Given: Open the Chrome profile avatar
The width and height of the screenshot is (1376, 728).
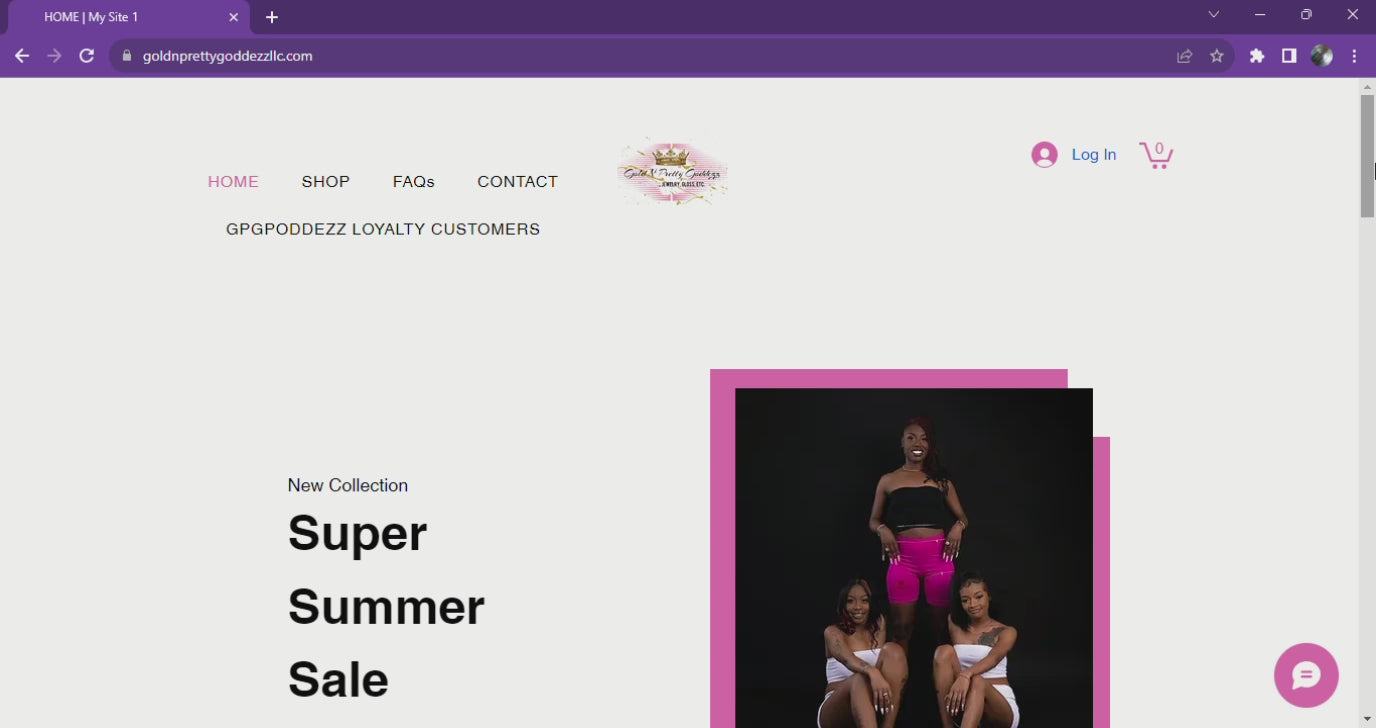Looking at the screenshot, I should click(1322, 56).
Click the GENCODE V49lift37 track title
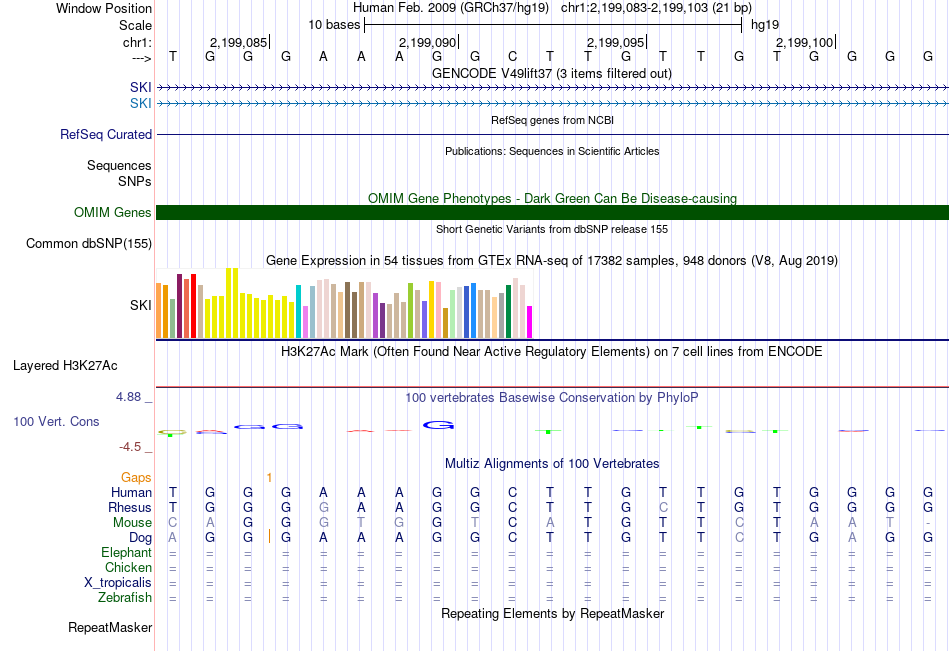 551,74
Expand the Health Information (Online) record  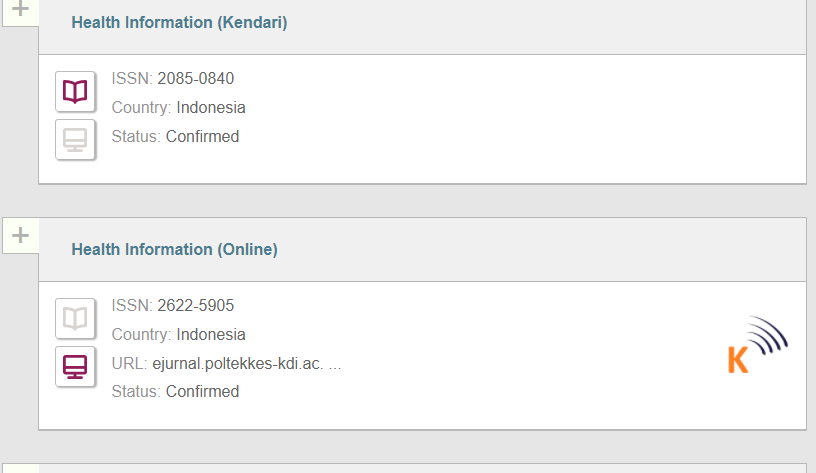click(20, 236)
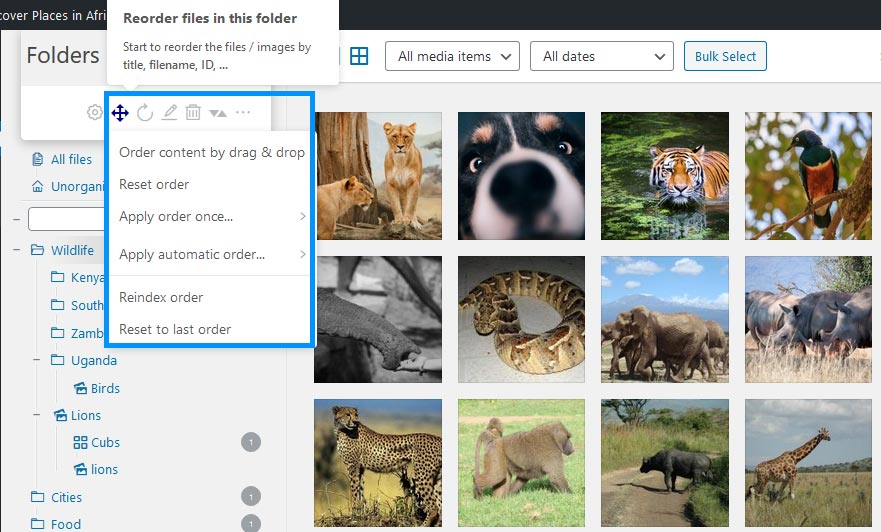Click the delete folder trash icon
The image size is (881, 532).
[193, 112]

...

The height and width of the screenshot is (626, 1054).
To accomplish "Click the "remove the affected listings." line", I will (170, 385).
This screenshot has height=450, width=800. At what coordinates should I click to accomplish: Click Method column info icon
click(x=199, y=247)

--

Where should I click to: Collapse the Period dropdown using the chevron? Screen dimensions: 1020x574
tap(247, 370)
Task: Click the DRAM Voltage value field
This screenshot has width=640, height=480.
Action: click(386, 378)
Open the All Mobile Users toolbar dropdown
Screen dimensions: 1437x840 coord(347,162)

--- What is required ---
How many lines in the rows above contain the string "height" with its case matched exactly? Reply with the number alone.

--- Exercise solution ---
4